Der Arbeitgeber kann es gerade in medizinischen Berufen für zwingend geboten halten, nur geimpftes Personal einzusetzen, um seine Kunden beziehungsweise Patienten zu schützen. Er kann aber auch von dritter Seite gezwungen sein, nur geimpfte Mitarbeiter einzusetzen. Dann kann der Arbeitgeber ungeimpfte Mitarbeiter für bestimmte Tätigkeiten nicht mehr einsetzen und muss nach einem anderen Arbeitsplatz in seinem Unternehmen suchen. Dann bestünde eine indirekte Impfpflicht. Bislang gibt es jedoch keine flächendeckende indirekte Impfpflicht, sie ist aber auch nicht pauschal auszuschließen.
Kann ein Mitarbeiter in einen anderen Tätigkeitsbereich versetzt werden, weil er sich nicht impfen lassen will?
Das kann durchaus passieren. Dem Arbeitgeber steht ein Direktionsrecht zu. Um zu entscheiden, ob dieses auch für Corona-Schutzimpfung gilt, muss eine Abwägung der Interessen des Arbeitgebers, wie die Aufrechterhaltung des Betriebsablaufs und der Gesundheit der anderen Mitarbeiter sowie dem Persönlichkeitsrecht des betroffenen Arbeitnehmers stattfinden. Überwiegen die Interessen des Arbeitgebers dabei, kann er den Arbeitnehmer in einen anderen Tätigkeitsbereich versetzen, wenn dieser sich nicht impfen lassen will.
Aus Sicht des Arbeitsgebers: Bedeuten ungeimpfte Mitarbeiter unter Corona einen Mehraufwand?
Der Arbeitgeber hat natürlich ein Interesse daran, dass seine Mitarbeiter nicht krankheitsbedingt wegen einer Virusinfektion ausfallen, denn ihm ist daran gelegen, seine betrieblichen Abläufe weiterhin zu gewährleisten. Das ist dann unter Umständen mit einem organisatorischen Mehraufwand verbunden.

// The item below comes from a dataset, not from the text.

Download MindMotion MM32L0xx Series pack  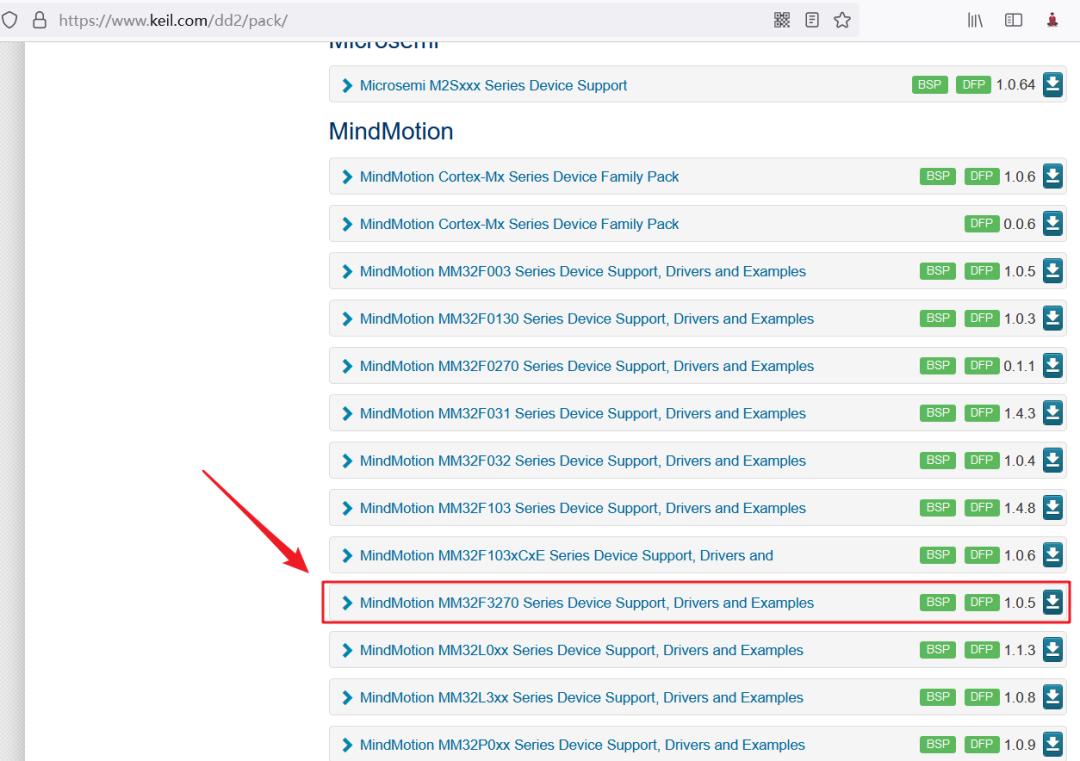(1052, 649)
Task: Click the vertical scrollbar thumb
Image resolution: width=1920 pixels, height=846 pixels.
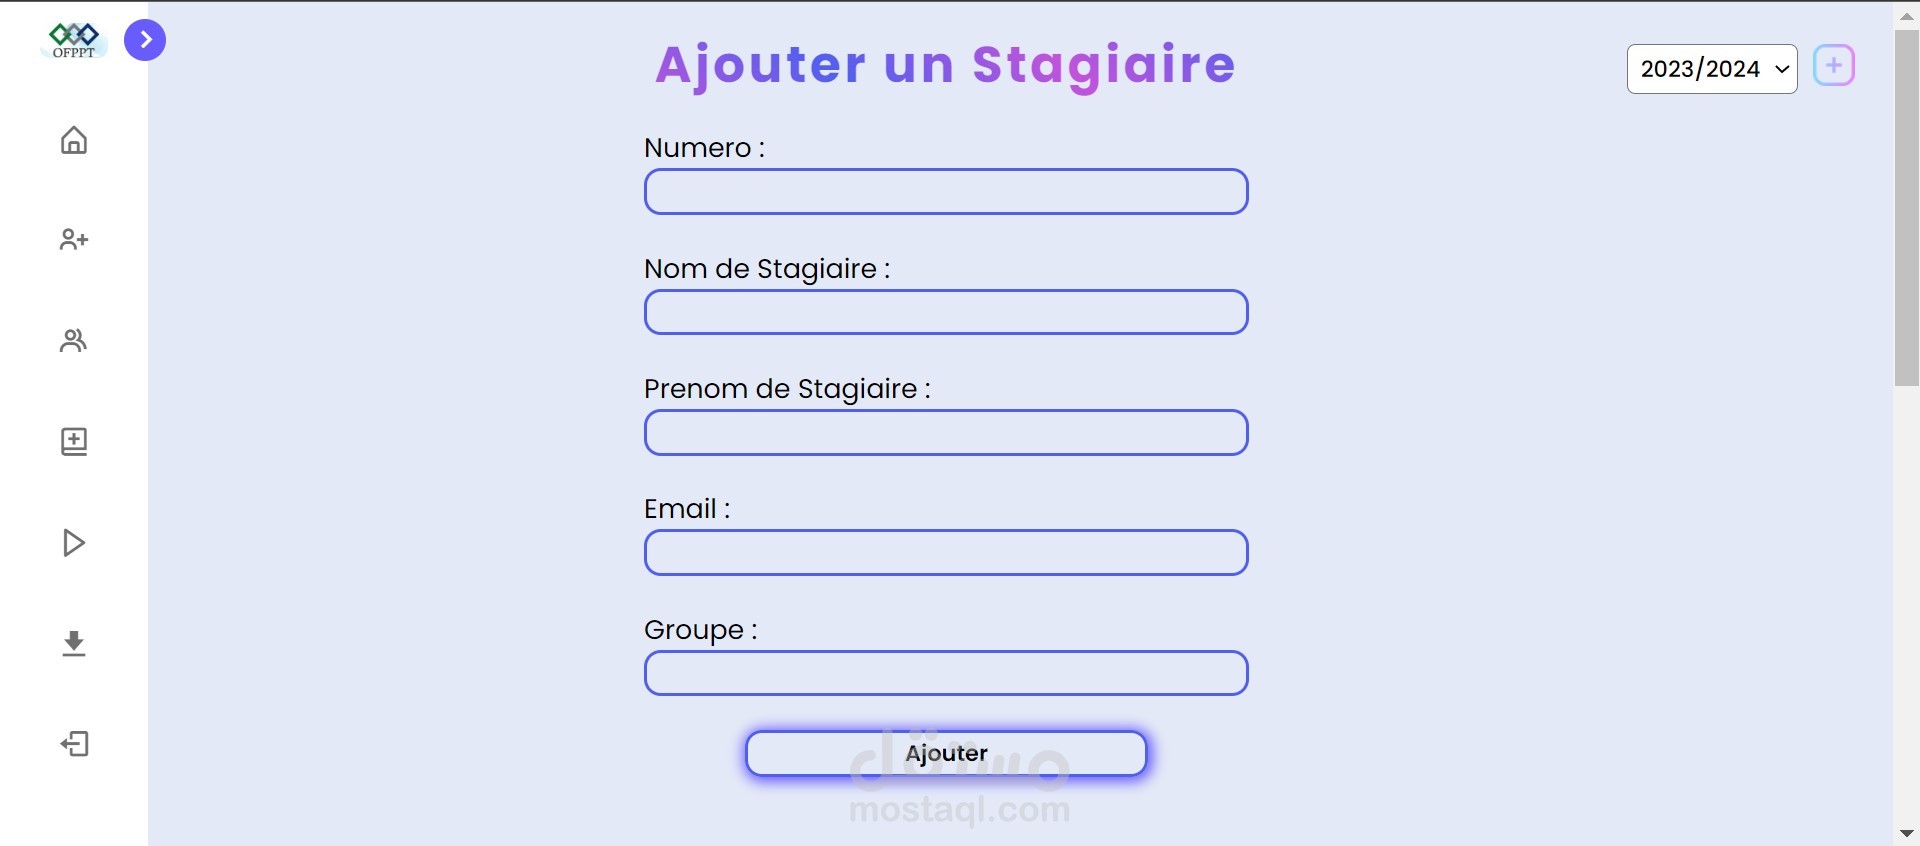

Aus dem Ethikrat in NRW gab es Forderungen nach einer Impfpflicht von Personal an Kitas und Schulen. Für wie realistisch halten Sie das?
Die verfassungsrechtlichen Hürden für eine Impfpflicht sind, wie bereits erwähnt, hoch. Dass nun jedoch eine Diskussion über eine Impfpflicht aufkommt, habe ich vorhergesehen. Meiner Ansicht nach hätte der Staat vor allem bei verbeamteten Lehrkräften und entsprechender gesetzlicher Regelung wohl die Handhabe, eine Impfpflicht durchzusetzen. Dies halte ich auch nicht für unrealistisch.
Es gibt Eltern, die gern wüssten, ob ihr Kind mit einem ungeimpften Lehrer oder Erzieher in Kontakt ist. Muss so etwas den Erziehungsberechtigten offen gelegt werden?
Diese Informationen müssen grundsätzlich nicht offenbart werden. Erziehungsberechtigte können nicht verlangen, dass der Lehrer oder Erzieher des Kindes seinen Impfstatus offenlegt. Im Falle einer Infektion ist es aber natürlich wichtig, die Ansteckungskette nachzuvollziehen. Dann wäre ein Lehrer oder Erzieher aber nur seinem Dienstherren gegenüber verpflichtet, über eine Infektion zu informieren.